Electric vehicles accounted for less than 5 percent of the new car market in 2021. That year, Biden set a goal that 50 percent of passenger cars and light trucks sold in 2030 would be electric.
Future of jobs?
Fourteen million jobs worldwide could disappear over the next five years as companies adopt new technologies, respond to rising costs, and forecast slower economic growth, according to a World Economic Forum Future of Jobs report released April 30. More than 800 companies surveyed anticipate businesses will add 69 million mostly tech-related jobs before the decade ends, but also cut 83 million mostly clerical, administrative, and sales positions.

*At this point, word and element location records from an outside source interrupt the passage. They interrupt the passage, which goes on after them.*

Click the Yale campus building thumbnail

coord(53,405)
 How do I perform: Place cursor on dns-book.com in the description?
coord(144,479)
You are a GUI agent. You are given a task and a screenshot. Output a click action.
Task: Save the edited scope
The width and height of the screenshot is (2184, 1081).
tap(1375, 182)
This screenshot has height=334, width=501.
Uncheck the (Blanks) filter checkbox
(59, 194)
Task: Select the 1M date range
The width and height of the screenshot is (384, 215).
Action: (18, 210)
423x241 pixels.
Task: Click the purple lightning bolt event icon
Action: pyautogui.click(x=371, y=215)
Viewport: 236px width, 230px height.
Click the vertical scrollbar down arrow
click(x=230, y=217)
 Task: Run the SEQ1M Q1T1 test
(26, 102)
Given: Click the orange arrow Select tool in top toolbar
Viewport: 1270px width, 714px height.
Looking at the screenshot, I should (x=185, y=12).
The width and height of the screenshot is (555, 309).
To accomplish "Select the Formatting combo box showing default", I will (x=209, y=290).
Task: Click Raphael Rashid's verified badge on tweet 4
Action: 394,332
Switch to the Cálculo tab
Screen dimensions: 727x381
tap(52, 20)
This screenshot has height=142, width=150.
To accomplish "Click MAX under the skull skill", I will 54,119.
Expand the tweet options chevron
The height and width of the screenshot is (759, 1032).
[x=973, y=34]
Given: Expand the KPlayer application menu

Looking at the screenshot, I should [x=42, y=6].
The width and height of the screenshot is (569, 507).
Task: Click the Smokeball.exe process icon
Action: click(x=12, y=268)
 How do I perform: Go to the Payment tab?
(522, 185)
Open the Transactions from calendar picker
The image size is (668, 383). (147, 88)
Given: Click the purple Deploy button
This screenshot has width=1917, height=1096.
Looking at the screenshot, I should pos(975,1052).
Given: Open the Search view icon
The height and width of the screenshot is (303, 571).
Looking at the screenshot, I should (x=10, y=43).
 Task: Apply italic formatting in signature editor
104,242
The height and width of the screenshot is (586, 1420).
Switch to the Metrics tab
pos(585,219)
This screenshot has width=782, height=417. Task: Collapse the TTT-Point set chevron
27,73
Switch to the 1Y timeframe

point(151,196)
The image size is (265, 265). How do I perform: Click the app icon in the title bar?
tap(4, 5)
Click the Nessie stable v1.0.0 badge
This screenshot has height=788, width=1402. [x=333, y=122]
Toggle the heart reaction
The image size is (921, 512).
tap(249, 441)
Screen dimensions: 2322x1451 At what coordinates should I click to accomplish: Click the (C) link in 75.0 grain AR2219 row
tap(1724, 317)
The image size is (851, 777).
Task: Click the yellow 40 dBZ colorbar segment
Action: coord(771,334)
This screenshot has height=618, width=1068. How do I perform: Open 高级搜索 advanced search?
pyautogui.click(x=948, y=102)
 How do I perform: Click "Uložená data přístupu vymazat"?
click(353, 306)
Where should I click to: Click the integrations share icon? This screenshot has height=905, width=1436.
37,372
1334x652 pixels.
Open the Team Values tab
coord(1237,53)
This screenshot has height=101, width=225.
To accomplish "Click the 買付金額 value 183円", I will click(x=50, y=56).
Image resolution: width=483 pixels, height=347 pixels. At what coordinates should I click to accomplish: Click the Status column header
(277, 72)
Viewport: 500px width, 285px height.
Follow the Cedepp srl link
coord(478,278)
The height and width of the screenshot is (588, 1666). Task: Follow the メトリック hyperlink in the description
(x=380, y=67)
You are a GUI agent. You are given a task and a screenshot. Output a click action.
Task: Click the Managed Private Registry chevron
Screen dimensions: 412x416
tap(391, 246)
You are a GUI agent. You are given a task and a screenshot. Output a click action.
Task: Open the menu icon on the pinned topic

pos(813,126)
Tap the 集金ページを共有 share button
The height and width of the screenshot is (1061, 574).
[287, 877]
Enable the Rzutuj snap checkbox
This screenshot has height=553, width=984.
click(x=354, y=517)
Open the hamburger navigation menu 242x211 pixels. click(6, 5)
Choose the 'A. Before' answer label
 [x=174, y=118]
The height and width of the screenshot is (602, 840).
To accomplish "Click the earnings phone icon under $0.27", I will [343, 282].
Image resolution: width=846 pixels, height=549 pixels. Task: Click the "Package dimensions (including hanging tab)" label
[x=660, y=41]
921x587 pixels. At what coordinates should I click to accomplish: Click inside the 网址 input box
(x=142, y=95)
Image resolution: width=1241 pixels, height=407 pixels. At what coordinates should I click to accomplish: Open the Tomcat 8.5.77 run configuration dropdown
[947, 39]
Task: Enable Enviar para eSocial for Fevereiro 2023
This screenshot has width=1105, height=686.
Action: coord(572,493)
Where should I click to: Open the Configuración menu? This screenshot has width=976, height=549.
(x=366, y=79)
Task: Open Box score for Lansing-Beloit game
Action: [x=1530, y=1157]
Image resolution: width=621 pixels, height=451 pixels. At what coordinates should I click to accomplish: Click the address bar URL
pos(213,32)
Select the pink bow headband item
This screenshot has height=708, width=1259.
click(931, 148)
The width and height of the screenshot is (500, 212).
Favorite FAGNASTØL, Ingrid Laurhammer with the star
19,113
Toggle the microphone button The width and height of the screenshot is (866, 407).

Respondents said 34 percent of business-related tasks are performed by machines today and anticipate that figure rising to 42 percent by 2027. The fastest-growing jobs are technology-related, such as specialists in artificial intelligence and machine learning, while the numbers of bank tellers, postal service clerks, and cashiers are declining quickly. Jobs in education, agriculture equipment, and digital commerce and trade should also see large growth, the report said. —T.V.
Taxes on the high seas
The European Union in April added the maritime industry to its carbon emissions trading system to pressure shipping companies to abandon fossil fuels. Beginning in 2024, operators of large cargo ships visiting European ports will pay a tax on permits to release emissions, with the tax increasing over three years. Shipowners supported the proposal after the legislators offered about $2.2 billion to help the industry adopt alternative fuels. —T.V.